» WORKING DATA
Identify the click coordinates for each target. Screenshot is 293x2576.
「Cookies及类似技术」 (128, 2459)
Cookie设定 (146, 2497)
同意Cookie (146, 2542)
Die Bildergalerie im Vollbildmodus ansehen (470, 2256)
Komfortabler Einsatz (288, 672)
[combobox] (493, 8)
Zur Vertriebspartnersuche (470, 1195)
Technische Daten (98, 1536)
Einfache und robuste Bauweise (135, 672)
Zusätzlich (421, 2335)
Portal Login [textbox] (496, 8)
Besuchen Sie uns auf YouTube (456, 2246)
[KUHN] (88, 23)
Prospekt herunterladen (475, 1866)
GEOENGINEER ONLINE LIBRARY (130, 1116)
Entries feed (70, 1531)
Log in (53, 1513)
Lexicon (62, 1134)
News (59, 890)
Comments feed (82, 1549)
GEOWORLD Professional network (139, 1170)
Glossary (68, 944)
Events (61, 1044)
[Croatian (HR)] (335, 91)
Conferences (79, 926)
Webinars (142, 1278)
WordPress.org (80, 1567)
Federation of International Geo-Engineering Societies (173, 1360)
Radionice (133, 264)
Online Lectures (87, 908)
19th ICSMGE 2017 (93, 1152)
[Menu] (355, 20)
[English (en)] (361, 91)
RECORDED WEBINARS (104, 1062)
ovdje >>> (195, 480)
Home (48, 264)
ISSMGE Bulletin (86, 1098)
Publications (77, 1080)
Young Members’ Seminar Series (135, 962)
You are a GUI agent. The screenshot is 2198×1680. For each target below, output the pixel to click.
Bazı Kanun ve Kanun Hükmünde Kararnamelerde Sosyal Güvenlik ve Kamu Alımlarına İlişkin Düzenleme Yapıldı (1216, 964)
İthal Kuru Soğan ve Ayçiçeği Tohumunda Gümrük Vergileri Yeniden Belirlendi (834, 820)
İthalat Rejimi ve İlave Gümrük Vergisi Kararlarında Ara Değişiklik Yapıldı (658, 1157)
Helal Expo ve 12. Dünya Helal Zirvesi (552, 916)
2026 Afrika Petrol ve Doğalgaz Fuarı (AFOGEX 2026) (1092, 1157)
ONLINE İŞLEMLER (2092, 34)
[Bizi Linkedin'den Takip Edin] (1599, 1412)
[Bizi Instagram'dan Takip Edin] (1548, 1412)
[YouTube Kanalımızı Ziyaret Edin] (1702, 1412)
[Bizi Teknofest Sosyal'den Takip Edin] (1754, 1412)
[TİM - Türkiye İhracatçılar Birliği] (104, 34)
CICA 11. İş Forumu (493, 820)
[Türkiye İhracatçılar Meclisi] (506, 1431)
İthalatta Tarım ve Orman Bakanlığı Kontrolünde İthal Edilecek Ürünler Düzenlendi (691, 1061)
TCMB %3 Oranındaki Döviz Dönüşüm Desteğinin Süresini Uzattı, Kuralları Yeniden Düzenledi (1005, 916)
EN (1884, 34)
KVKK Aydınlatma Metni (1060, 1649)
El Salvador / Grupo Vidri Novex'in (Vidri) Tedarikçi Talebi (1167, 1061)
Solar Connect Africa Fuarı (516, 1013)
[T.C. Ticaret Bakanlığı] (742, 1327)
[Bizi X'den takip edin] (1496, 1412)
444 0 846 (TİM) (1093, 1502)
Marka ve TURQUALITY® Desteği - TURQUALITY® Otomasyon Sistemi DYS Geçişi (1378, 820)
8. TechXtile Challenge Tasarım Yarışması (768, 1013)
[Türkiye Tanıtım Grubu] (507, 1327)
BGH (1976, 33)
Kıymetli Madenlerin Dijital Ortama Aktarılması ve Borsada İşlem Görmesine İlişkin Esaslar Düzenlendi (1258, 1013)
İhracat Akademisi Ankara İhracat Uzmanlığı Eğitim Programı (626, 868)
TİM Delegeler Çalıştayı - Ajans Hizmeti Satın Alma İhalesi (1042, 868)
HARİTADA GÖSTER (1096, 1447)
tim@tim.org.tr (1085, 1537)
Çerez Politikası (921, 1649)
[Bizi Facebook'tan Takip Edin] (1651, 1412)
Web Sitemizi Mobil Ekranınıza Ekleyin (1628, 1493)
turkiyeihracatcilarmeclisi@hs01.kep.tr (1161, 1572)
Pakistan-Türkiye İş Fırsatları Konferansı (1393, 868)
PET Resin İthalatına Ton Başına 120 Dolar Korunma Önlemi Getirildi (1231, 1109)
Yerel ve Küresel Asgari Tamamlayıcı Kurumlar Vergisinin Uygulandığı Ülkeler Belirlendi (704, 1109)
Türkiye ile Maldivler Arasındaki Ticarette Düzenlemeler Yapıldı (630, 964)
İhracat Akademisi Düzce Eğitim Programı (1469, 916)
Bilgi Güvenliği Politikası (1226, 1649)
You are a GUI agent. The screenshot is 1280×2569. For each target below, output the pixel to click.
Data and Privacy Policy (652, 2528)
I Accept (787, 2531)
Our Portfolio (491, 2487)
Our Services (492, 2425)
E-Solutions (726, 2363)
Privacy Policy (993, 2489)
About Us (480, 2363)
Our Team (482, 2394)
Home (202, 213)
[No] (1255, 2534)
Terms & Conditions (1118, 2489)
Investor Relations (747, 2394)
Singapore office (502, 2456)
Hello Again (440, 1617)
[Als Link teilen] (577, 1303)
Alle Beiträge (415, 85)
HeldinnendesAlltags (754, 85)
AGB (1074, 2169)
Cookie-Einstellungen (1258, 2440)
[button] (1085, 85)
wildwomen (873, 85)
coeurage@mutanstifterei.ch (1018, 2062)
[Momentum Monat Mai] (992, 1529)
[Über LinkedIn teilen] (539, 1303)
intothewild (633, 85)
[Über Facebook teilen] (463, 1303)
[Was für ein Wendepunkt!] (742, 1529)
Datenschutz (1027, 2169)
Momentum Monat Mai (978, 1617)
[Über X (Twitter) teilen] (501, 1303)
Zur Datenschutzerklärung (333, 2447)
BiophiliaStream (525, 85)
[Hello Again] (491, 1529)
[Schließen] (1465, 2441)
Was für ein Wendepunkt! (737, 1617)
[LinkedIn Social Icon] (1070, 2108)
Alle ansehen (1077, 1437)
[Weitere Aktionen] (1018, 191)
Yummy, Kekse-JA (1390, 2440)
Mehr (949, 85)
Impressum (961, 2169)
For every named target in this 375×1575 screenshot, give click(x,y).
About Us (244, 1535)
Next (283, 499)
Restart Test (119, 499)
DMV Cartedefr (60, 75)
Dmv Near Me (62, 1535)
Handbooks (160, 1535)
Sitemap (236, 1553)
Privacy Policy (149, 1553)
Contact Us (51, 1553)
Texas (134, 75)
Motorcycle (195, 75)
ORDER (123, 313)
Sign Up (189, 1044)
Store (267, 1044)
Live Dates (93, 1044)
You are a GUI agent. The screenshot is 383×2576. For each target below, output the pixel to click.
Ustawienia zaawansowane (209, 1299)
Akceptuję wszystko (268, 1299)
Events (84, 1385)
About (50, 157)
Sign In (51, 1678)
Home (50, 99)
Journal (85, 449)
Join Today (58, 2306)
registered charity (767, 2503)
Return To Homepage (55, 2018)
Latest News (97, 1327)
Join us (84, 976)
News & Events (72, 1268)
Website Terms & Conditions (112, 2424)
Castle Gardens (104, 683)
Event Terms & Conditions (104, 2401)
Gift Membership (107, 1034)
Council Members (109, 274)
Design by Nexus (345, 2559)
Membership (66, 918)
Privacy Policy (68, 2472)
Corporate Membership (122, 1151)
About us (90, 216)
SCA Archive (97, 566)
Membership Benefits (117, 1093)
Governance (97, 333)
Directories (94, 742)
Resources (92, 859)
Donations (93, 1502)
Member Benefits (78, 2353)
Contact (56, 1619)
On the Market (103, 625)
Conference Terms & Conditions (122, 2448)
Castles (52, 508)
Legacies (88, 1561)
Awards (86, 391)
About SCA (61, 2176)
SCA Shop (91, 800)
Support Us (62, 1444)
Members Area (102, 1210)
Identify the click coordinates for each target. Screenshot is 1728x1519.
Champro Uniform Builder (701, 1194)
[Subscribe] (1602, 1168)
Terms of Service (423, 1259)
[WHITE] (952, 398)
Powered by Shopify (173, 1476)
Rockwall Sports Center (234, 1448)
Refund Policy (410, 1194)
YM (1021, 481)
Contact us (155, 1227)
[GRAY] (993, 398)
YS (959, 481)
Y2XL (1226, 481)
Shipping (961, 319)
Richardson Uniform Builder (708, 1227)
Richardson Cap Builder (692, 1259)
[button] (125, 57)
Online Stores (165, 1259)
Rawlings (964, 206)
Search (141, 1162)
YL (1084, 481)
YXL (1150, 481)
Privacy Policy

» EXERCISE OBJECTIVE
In the entries above, restate word for word the lines between the one holding "GEOENGINEER ONLINE LIBRARY (130, 1116)" and the one holding "19th ICSMGE 2017 (93, 1152)", inclusive, and nothing besides.

» TASK SOLUTION
GEOENGINEER ONLINE LIBRARY (130, 1116)
Entries feed (70, 1531)
Log in (53, 1513)
Lexicon (62, 1134)
News (59, 890)
Comments feed (82, 1549)
GEOWORLD Professional network (139, 1170)
Glossary (68, 944)
Events (61, 1044)
[Croatian (HR)] (335, 91)
Conferences (79, 926)
Webinars (142, 1278)
WordPress.org (80, 1567)
Federation of International Geo-Engineering Societies (173, 1360)
Radionice (133, 264)
Online Lectures (87, 908)
19th ICSMGE 2017 (93, 1152)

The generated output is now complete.